> _EXERCISE AIM_:
Filter the entries down to the lines containing "badge", and copy those lines.

Saved data entries:
--------------------------------

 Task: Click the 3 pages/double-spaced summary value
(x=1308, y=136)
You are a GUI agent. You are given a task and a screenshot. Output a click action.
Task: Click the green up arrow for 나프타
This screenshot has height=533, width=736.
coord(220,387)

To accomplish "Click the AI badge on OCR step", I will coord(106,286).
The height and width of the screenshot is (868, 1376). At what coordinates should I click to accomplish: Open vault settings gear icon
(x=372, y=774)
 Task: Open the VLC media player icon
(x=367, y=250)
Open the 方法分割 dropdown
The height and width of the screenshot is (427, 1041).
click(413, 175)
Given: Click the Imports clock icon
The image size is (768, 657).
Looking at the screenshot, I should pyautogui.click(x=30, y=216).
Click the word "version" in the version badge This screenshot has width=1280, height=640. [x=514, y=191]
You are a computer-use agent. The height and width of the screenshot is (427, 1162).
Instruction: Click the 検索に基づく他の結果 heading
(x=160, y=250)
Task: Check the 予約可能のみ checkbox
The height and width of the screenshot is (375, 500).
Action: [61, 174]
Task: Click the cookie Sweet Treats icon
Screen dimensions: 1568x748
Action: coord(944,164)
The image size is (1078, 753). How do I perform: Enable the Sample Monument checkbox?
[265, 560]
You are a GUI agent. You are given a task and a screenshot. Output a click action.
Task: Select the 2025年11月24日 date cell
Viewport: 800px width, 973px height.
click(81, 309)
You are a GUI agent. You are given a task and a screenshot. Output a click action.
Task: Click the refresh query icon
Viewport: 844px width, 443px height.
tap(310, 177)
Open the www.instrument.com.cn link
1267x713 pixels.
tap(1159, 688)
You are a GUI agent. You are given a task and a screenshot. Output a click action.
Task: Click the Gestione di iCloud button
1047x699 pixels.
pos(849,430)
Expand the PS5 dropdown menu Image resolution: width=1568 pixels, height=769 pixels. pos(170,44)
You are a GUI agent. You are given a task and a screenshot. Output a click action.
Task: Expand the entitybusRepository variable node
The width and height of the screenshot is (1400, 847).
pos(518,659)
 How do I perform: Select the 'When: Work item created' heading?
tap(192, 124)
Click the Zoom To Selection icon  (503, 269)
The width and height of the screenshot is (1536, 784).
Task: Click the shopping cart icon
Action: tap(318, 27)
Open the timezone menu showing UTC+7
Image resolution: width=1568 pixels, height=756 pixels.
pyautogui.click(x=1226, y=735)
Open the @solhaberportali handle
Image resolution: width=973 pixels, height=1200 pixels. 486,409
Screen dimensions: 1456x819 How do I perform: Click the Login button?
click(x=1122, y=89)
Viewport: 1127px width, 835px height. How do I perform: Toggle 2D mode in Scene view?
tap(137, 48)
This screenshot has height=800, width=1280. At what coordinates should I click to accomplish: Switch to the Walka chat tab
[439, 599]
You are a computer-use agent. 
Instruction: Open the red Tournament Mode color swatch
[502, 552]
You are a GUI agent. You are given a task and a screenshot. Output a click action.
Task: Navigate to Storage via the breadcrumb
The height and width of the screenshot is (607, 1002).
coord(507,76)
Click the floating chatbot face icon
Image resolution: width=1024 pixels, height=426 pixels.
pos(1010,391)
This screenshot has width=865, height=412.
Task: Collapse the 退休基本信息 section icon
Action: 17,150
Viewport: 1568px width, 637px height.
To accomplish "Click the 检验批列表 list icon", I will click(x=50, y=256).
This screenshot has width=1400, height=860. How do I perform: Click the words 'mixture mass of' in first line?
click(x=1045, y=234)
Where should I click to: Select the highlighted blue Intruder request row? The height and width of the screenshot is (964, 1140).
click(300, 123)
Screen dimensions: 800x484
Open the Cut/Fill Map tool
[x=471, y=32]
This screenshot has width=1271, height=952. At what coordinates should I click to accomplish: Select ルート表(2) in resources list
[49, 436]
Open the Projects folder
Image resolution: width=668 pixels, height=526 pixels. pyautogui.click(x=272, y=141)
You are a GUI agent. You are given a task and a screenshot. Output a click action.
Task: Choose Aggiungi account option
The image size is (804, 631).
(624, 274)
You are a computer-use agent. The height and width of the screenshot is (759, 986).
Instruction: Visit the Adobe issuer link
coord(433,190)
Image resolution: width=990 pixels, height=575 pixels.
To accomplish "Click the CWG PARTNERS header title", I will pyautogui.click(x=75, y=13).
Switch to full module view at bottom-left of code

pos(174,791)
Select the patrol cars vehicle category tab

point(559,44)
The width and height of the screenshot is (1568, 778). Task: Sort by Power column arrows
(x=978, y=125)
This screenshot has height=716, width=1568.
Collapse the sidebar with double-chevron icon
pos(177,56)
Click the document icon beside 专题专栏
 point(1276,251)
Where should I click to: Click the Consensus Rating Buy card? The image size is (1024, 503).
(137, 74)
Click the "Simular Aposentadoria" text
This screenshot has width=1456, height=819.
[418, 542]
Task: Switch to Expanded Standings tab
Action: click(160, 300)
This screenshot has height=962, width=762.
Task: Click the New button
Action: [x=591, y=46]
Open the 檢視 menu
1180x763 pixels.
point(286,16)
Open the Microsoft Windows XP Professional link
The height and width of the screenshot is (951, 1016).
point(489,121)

--------------------------------

> _SOLUTION_:
To accomplish "Click the AI badge on OCR step", I will coord(106,286).
Click the word "version" in the version badge This screenshot has width=1280, height=640. [x=514, y=191]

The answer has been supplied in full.